Michigan requires ignition interlock devices for all restricted licenses following alcohol-related suspensions. Installation costs $70-$150, monthly monitoring fees run $60-$90, and removal costs another $50-$75. Total IID cost over a typical 12-month restricted license period exceeds $900. Rideshare drivers using personal vehicles for platform work must install IID before the restricted license becomes valid. Drivers using rental vehicles through Uber or Lyft rental programs can't install IID on vehicles they don't own. Michigan law prohibits operating any vehicle without IID during the restricted license period, even vehicles not listed on the court order. Most rideshare drivers don't realize platform rental agreements prohibit IID installation. Hertz and Enterprise rental contracts used by Uber's vehicle rental program explicitly ban aftermarket device installation. Drivers who secured restricted licenses assuming they'd continue using platform rentals discover this prohibition after court approval, forcing them to purchase or lease a vehicle to activate the license.

Monthly compliance verification and platform deactivation risk

Michigan circuit courts require monthly employer verification during the restricted license period. The employer or contractor relationship must remain active and the affidavit signatory must confirm continued employment in writing each month. Rideshare platforms don't provide ongoing monthly verification because they don't track driver activity for court purposes. Drivers who miss monthly verification deadlines face automatic restricted license revocation. Wayne County circuit court revokes after one missed monthly report. Oakland County allows a 10-day cure period. Kent County requires a new hardship hearing for reinstatement after any missed verification. Platform account deactivation for service quality issues, acceptance rate drops, or cancellation rate violations terminates your restricted license basis even if you find alternative gig work. The court order specifies the original platform relationship. Switching from Uber to Lyft or DoorDash mid-restriction requires a modified court order, which most counties treat as a new petition with full filing fees and hearing delays.

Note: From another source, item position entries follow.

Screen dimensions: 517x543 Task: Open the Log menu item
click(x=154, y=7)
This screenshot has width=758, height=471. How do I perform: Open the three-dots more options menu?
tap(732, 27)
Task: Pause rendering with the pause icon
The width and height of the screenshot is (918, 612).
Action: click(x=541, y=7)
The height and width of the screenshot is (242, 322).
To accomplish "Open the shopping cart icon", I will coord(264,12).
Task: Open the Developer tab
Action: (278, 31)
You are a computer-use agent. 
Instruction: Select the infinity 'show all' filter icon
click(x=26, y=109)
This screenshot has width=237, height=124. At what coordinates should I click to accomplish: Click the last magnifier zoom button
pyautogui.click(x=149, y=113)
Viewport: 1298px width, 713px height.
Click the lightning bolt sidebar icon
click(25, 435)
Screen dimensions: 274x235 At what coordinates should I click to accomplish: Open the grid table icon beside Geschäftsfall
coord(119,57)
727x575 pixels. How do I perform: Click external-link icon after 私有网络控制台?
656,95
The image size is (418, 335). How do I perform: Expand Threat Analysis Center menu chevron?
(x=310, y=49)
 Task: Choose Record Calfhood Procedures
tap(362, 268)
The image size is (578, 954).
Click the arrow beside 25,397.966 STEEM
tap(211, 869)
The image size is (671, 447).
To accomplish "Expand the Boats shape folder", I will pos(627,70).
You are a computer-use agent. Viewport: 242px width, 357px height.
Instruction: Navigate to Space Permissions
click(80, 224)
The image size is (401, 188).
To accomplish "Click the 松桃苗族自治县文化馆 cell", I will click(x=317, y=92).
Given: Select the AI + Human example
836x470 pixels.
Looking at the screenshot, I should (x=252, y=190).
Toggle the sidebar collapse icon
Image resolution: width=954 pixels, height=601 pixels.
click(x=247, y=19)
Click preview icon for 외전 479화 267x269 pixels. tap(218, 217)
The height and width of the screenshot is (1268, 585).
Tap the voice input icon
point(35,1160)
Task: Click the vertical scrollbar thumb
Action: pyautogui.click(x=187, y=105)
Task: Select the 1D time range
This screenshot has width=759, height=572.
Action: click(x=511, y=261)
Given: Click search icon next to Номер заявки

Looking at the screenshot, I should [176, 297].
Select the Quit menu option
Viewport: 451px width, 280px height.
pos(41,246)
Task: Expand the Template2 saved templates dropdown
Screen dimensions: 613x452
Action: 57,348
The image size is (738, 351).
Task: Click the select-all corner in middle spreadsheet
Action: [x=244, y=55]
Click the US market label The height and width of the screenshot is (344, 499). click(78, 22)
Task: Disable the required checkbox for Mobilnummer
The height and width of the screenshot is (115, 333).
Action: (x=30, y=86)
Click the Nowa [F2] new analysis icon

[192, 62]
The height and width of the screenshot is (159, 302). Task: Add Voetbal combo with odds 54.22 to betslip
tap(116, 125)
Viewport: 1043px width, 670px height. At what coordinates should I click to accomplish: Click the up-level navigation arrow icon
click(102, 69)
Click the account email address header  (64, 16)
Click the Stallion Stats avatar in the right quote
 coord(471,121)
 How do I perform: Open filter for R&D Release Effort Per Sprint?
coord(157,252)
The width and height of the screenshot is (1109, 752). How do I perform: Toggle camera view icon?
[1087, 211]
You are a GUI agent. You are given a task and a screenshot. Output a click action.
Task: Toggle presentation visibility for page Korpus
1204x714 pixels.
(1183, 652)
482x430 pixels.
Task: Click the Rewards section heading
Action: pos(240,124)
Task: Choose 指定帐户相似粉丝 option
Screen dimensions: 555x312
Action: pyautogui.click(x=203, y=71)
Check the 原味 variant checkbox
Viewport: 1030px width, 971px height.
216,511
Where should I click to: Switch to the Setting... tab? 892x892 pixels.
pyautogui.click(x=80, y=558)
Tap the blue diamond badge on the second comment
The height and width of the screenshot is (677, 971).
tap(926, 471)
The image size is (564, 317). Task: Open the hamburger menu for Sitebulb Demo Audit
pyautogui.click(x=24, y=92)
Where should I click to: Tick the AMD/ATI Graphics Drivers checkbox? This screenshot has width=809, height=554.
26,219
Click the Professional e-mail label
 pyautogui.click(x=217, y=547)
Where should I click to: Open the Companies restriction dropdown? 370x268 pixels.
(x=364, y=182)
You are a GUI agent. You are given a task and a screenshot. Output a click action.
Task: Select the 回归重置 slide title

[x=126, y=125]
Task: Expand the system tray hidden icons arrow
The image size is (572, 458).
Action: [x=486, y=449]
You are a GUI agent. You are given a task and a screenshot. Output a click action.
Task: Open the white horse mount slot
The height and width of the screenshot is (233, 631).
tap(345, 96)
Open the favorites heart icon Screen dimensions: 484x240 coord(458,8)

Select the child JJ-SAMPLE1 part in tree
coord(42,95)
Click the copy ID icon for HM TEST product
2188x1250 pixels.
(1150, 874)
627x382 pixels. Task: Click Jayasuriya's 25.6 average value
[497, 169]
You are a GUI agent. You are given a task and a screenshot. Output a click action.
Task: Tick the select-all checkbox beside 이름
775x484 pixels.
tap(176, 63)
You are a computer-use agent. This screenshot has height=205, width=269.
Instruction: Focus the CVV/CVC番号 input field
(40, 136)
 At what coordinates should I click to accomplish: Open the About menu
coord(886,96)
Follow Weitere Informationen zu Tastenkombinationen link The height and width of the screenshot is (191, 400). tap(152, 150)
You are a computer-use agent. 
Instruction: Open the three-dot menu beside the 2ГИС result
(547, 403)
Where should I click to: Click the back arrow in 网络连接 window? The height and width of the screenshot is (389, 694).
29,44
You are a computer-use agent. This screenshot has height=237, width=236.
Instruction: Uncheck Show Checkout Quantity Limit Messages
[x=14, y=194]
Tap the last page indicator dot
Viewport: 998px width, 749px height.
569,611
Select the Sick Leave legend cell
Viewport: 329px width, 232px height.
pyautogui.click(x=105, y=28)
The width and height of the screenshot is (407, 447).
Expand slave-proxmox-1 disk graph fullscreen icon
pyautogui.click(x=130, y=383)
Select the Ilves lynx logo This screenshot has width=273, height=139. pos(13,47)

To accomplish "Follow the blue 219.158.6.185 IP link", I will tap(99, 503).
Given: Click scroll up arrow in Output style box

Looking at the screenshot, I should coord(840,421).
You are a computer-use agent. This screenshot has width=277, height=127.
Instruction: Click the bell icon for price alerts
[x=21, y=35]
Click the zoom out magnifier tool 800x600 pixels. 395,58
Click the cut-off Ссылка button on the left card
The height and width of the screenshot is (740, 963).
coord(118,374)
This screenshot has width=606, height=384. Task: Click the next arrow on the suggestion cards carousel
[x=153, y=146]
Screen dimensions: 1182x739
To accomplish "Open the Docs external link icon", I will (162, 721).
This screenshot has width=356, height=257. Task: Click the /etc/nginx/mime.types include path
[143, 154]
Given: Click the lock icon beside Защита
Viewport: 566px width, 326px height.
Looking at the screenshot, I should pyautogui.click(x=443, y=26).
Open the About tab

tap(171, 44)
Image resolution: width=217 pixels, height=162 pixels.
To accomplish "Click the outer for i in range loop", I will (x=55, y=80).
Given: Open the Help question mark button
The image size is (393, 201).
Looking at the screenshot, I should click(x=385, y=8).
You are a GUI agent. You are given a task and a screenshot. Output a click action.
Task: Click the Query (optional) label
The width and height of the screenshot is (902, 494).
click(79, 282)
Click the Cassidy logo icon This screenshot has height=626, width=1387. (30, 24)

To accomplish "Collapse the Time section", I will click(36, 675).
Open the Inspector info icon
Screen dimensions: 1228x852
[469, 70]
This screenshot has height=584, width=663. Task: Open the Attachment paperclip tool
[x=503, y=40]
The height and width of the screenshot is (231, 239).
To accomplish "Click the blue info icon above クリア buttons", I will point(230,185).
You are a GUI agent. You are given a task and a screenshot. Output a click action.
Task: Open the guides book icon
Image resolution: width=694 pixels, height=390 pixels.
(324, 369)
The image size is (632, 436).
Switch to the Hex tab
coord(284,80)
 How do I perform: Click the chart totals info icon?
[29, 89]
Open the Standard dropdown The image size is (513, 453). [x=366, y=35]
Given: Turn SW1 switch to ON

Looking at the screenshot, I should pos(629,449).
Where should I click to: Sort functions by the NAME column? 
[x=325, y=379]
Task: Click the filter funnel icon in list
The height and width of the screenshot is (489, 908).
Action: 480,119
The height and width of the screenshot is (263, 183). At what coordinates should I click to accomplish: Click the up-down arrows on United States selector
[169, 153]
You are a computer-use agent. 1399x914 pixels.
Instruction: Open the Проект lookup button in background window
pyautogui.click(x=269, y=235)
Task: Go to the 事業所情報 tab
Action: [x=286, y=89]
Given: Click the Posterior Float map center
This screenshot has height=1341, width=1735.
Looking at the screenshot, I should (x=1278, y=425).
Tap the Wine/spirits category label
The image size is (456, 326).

Cost structure and timeline for Michigan rideshare restricted licenses

Michigan restricted license total costs include $125 Secretary of State reinstatement fee, $45-$200 circuit court filing fee depending on county, $75-$150 attorney consultation fee for petition preparation, and $70-$150 IID installation if alcohol-related. First-month costs typically reach $440-$750 before insurance. SR-22 insurance for rideshare-approved restricted licenses costs approximately $140-$220 per month through non-standard carriers. IID monthly monitoring adds $60-$90. Total monthly carrying cost during the restriction period runs $200-$310 for drivers who need both SR-22 and IID. Timeline from petition filing to approved restricted license averages 45-75 days in Wayne County, 30-60 days in Oakland County, and 60-90 days in Kent County. Contractor documentation issues extend timelines by 15-45 days when platforms delay verification letters or tax documentation isn't immediately available. Drivers who need income immediately face gaps exceeding two months between suspension and legal driving restoration.